Anyways so I finally got vaccinated/microchiped/marked with the number of beast.
Took awhile mostly because I wanted the J&J one, as the Moderna one put several family members on their ass for several days, and I have some qualms about the mRNA tech being used (mostly revolving around possible auto-immune reactions down the line)
.So far, not much in the way of side effects. Sore arm, mild headache and tiredness. Honestly a hangover feels worse.
Part of my general withdrawal from the internet and politics in general is over how fucking retarded the politicization of this has become. Both sides, left and right, literally hurt my fucking brain with how stupid, shrill and violently tribal this has become, with the common strain being that if somehow the other side was forced/coerced to act a certain way, all this would be over.
Of course, a guy like me who has reservations, but got vaxxed anyways is “evil” to both sides. What can I say? Yeah, I don’t trust rushed novel technologies, but having my lungs permanently fucked up by the flu three years back put the fear of God in me regarding nasty respiratory viruses (not enough to stop smoking, though).
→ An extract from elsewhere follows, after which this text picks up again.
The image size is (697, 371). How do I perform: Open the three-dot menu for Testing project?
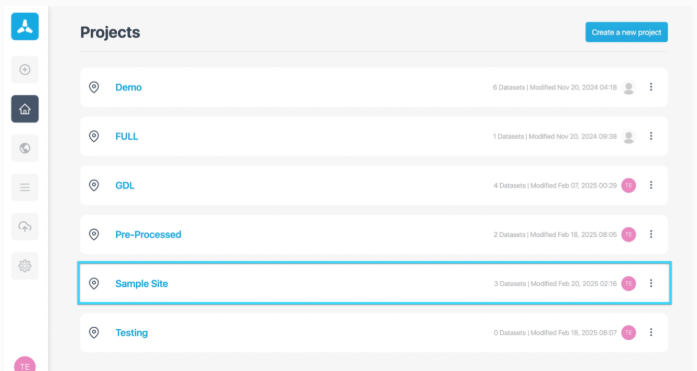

Anyways, forcing vaccinations and masking or just letting it all rip in a re-opened society isn’t going to fix a thing. Look at India, look at Brazil. Those two variants are just ones that we know now. This novel disease is going to keep on mutating and evolving. Sooner or later it will elude the current vaccines available. Means of transmission may change. Some variants will likely be worse, some more mild. Pandora’s Box has been opened.
This is with us now for the foreseeable future. No, it is not smallpox or the bubonic plague. But it is a disease which will occasionally go through the elderly and infirm like the reaper’s scythe, and weaken a portion of healthy, perhaps a week for most, but much longer to permanently for others.
I remember an article I posted back at the start of this. I wish I could find it again. It was by an older British writer who took this as a call against the hubris of modernity. We will again learn to mourn the dead and contemplate our own ephemeral mortality. If this is anything, it’s a clarion call for humility and acceptance of both what is feasible and what is inevitable.
I fear that after a year, most have not learned that lesson.